Jean-François Colosimo : Maison indépendante, les éditions du Cerf disposaient de leur propre diffusion en raison de leur singularité éditoriale : le domaine religieux et le réseau de librairies afférent. Ce système a perduré jusqu’à notre arrivée chez Media-Participations en 2015 où, avec le soutien amical de Vincent Montagne, nous avons basculé vers un modèle mixte. Nous souhaitions donner plus de visibilité dans le réseau des points de vente généralistes à notre volet traditionnel de sciences humaines ainsi qu’à notre département d’essais et documents en plein développement. L’ancien système où quelques salariés de l’entreprise se chargeaient de la diffusion n’était plus viable.
Or, avant son rachat du groupe Le Seuil / La Martinière en 2018, Média-Participations était résolument tourné vers la bande dessinée, secteur où il occupait et continue de tenir une place dominante. C’est pourquoi, en 2017, nous avons consulté les grands acteurs de la diffusion et de la distribution : la solution et les conditions que proposaient Interforum nous sont apparues les bonnes.
Le président d’Editis, Alain Kouck, également une vieille connaissance, nous a fait bon accueil au cours de sa retraite active quoiqu’il allait tristement nous quitter en juillet 2018. Éric Lévy et Walter Dellazoppa étaient à cette époque aux manettes d’Interforum : ils ont accordé une attention particulière et des moyens dédiés à notre spécificité d’éditeur à la fois religieux et généraliste. L’accompagnement proposé m’a semblé intéressant et efficace. Nous avons topé.
À l’époque de ces échanges, Vivendi entrait en négociations exclusives avec Planeta pour le rachat d’Editis : quelle incidence ces tractations ont pu avoir ?
Jean-François Colosimo : Il y a des gens formidables chez Editis et Interforum. Et ce, à tous les échelons. Notamment au sein de l’équipe commerciale avec laquelle nous avons travaillé pendant cinq ans. J’ai rencontré des individus experts et passionnés par leur métier qui nous ont donné pleine satisfaction et à qui j’exprime toute ma gratitude.

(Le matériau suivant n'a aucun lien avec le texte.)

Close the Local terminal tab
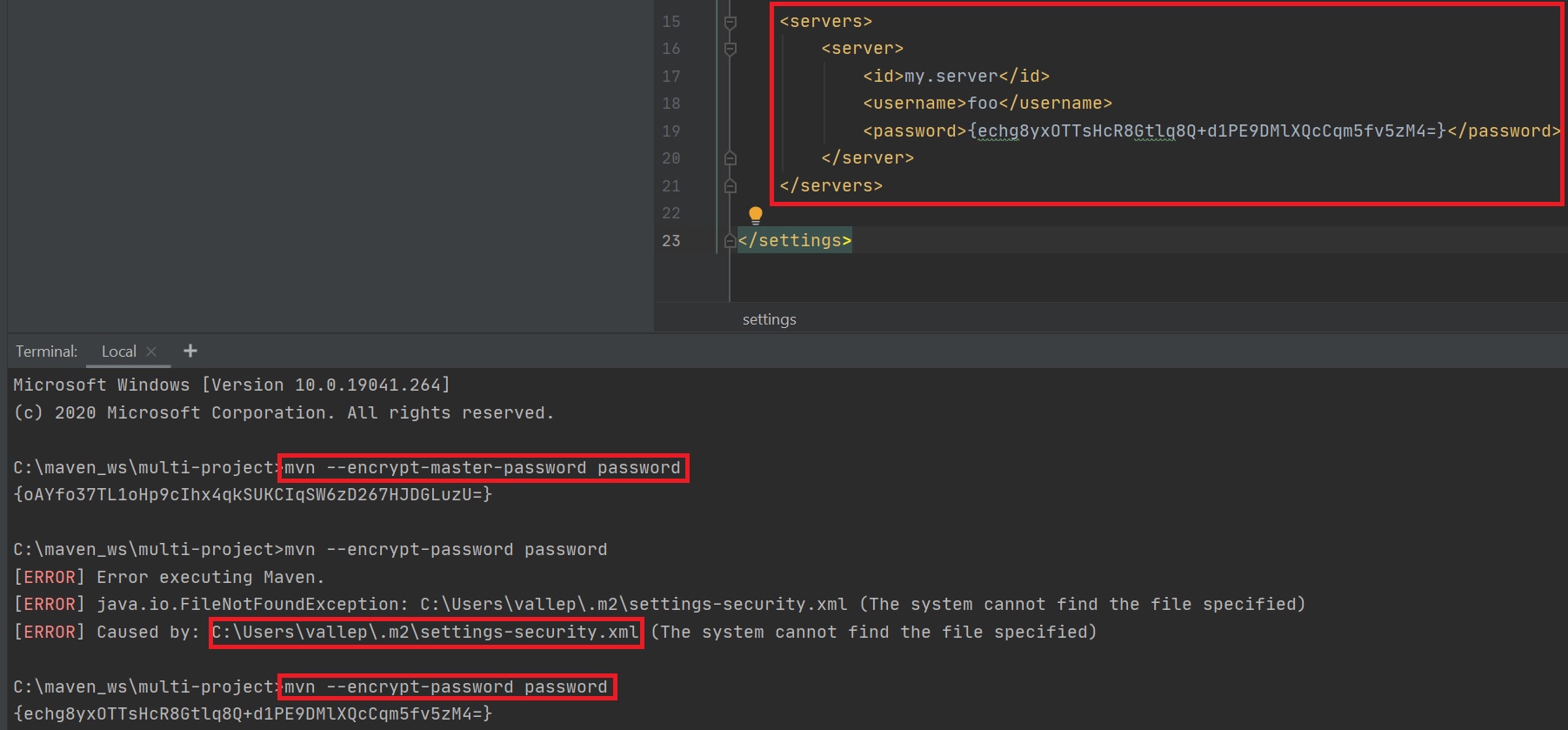(x=151, y=352)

Cependant, un constat s’est imposé, qui n’est pas une critique : en l’espace des deux premières années, nous avons connu plusieurs directeurs généraux successifs : Éric Levy remplacé par Marie-Pierre Sangouard, et Pierre Conte par Michèle Benbunan. Tous de véritables professionnels aux talents divers, connus et reconnus comme tels. Nous avons également connu, dans le même laps de temps, un changement d’actionnaire, Vivendi se substituant à Planeta.
Puis l’annonce par Vivendi de la vente d’Editis en vue du rachat de Hachette. Toutes ces tensions ont logiquement alimenté un climat d’incertitude. Pourtant, chacun est resté à son poste : Michèle Benbunan est intervenue, lors de la crise pandémique, avec vision et énergie. Les équipes ont été actives et solidaires. Mais une ribambelle d'acheteurs potentiels s’est annoncée. Et, parmi eux, certains avec une conception du livre éloignée de celle que notre maison incarne.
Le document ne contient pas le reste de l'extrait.